[START THE DATA]
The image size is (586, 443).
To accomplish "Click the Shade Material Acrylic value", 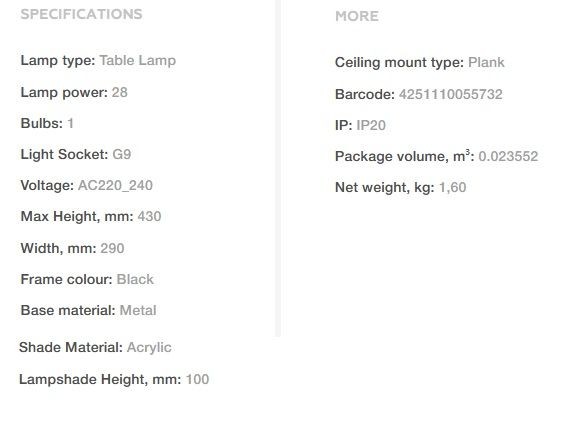I will coord(149,348).
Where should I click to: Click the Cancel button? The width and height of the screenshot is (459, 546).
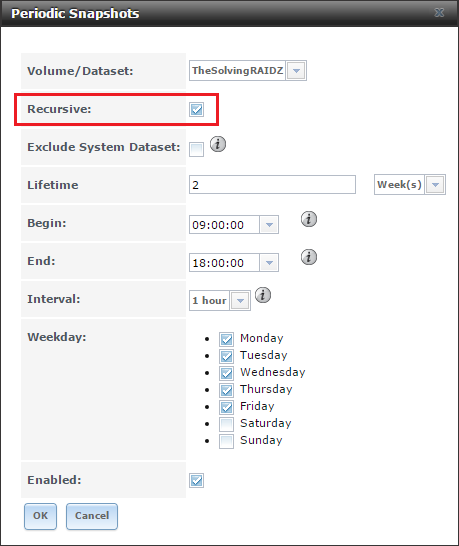(x=92, y=516)
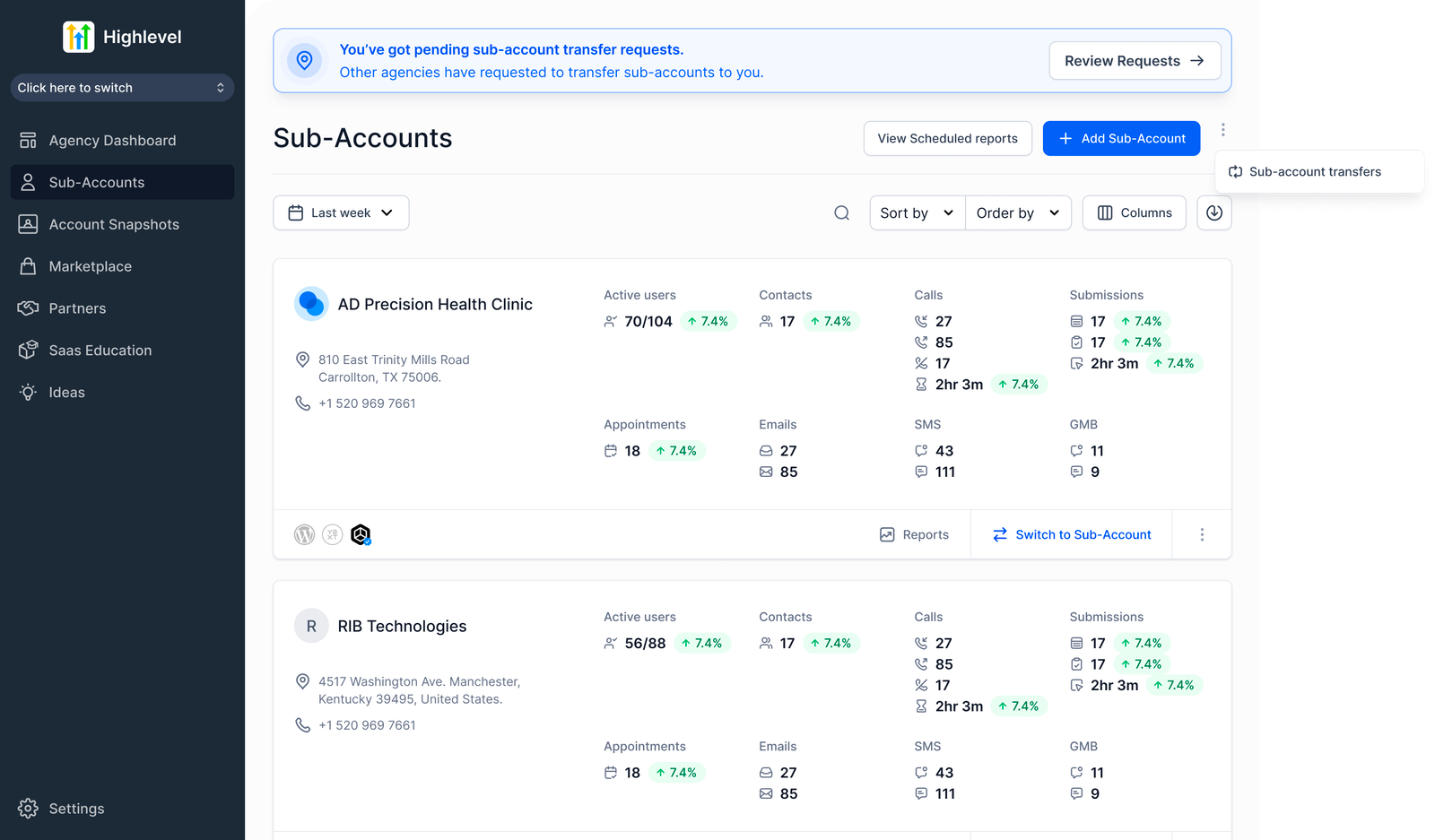Click the black hexagon app icon

(361, 535)
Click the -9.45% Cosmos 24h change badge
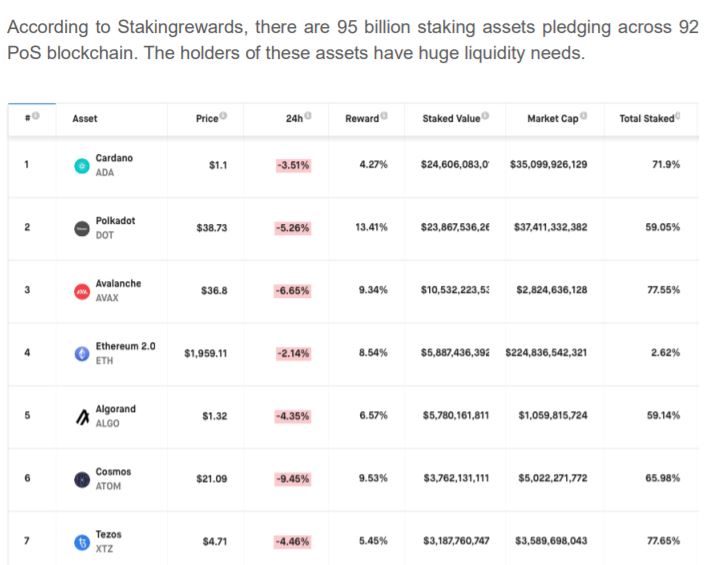This screenshot has width=718, height=565. coord(292,479)

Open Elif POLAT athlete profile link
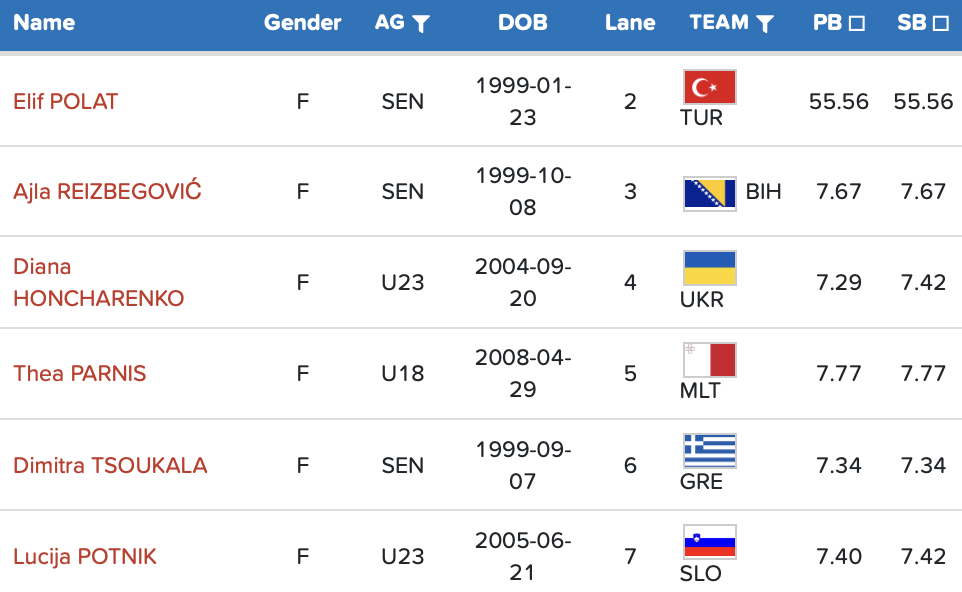[65, 101]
[END THE DATA]
GOAL: Please repeat, word for word, everything from the line containing "Where should I" down to the end of the entries, both ends included, and leave the pictures out of your answer.

PROBLEM SOLUTION:
Where should I click to: Click the Cancel button? The width and height of the screenshot is (459, 546).
(x=92, y=516)
Click the black hexagon app icon

(361, 535)
Click the -9.45% Cosmos 24h change badge
This screenshot has width=718, height=565. coord(292,479)

Open Elif POLAT athlete profile link
[65, 101]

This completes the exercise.